In the entries below, find the line containing "Collapse the Microsoft SQL Servers node". Write out that line and all lines after it, exactly, and nothing else.

Data supplied:
-=-=-
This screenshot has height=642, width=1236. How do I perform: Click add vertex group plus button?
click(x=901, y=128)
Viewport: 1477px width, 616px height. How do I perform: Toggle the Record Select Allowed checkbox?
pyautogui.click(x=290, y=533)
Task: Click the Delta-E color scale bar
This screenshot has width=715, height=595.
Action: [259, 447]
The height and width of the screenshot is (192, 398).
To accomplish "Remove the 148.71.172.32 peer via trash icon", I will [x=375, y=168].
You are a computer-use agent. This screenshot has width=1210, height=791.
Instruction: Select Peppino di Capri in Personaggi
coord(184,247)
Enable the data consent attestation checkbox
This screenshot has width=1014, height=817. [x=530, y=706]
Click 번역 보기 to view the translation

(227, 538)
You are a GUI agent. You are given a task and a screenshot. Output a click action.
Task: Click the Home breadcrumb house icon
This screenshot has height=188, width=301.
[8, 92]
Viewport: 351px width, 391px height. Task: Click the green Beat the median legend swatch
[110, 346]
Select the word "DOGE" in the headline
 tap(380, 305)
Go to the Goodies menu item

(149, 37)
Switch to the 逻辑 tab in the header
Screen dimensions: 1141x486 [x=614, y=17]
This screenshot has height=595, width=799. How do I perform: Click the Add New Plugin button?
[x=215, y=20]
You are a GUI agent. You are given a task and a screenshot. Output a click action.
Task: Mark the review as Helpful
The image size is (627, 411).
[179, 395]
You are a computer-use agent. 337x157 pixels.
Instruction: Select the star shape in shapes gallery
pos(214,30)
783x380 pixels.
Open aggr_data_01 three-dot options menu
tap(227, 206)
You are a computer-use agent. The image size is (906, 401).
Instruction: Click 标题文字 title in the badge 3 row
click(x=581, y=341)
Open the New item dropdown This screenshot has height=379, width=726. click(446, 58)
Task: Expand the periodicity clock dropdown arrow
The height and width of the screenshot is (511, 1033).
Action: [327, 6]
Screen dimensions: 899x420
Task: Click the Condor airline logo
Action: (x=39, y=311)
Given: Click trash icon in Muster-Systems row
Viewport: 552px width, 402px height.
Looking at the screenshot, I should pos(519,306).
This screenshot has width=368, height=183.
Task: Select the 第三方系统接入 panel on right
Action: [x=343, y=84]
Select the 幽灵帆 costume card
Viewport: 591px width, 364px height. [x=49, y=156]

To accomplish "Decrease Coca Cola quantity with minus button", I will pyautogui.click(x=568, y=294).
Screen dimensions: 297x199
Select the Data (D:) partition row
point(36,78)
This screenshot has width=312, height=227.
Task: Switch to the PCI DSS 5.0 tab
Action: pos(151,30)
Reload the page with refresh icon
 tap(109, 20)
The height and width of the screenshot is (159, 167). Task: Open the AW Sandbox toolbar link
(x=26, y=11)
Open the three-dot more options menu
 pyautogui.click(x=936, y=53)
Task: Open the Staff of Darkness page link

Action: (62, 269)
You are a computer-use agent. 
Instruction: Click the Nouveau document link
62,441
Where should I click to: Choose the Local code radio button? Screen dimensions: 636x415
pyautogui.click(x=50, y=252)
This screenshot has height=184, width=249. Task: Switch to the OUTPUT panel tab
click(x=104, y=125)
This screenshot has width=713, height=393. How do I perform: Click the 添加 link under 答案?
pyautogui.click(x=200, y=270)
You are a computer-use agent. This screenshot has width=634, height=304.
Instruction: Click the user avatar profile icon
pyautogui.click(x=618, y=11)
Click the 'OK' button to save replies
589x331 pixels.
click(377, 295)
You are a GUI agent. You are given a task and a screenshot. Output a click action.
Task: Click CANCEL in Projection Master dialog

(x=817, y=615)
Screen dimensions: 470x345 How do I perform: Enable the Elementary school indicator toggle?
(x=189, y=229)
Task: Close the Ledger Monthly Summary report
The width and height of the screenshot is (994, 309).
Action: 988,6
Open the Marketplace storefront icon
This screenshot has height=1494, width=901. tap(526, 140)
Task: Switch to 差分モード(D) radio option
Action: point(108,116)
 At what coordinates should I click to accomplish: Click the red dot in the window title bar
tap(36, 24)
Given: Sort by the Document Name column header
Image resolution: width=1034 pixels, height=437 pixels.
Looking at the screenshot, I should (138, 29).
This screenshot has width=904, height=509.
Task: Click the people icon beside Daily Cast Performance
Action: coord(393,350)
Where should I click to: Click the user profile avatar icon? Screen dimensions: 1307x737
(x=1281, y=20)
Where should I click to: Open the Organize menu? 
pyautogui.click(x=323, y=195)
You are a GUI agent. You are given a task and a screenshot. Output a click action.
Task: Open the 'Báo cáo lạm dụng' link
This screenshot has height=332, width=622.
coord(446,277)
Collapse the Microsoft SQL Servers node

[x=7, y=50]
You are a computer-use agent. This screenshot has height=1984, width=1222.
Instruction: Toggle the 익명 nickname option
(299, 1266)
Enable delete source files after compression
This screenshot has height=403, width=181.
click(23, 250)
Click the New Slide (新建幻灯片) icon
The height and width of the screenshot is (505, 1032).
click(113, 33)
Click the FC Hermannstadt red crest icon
-=-=-
Exercise answer:
Collapse the Microsoft SQL Servers node

[x=7, y=50]
You are a computer-use agent. This screenshot has height=1984, width=1222.
Instruction: Toggle the 익명 nickname option
(299, 1266)
Enable delete source files after compression
This screenshot has height=403, width=181.
click(23, 250)
Click the New Slide (新建幻灯片) icon
The height and width of the screenshot is (505, 1032).
click(113, 33)
Click the FC Hermannstadt red crest icon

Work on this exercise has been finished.